— Start Records provided —

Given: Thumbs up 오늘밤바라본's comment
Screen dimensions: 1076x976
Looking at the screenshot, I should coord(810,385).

— End Records provided —
— Start Records provided —

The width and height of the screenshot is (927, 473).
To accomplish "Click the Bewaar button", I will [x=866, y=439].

— End Records provided —
— Start Records provided —

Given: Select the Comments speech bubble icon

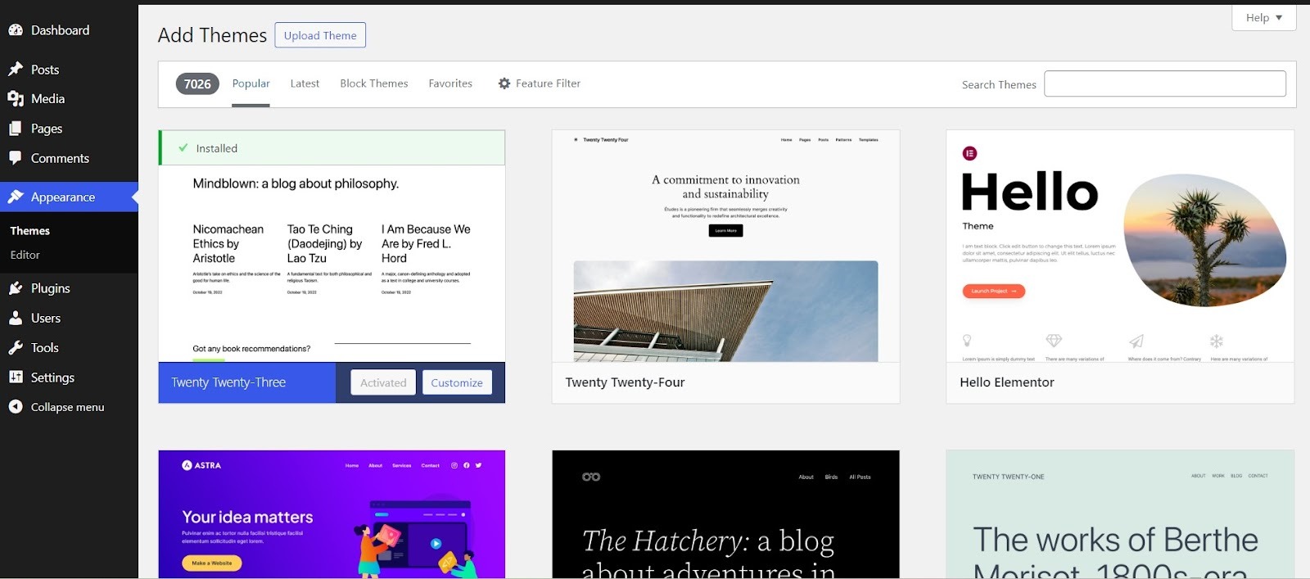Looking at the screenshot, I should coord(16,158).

— End Records provided —

### What to do
Report every line of the data above that contains the string "Given", copying each one in full.

### Exercise solution
Given: Thumbs up 오늘밤바라본's comment
Given: Select the Comments speech bubble icon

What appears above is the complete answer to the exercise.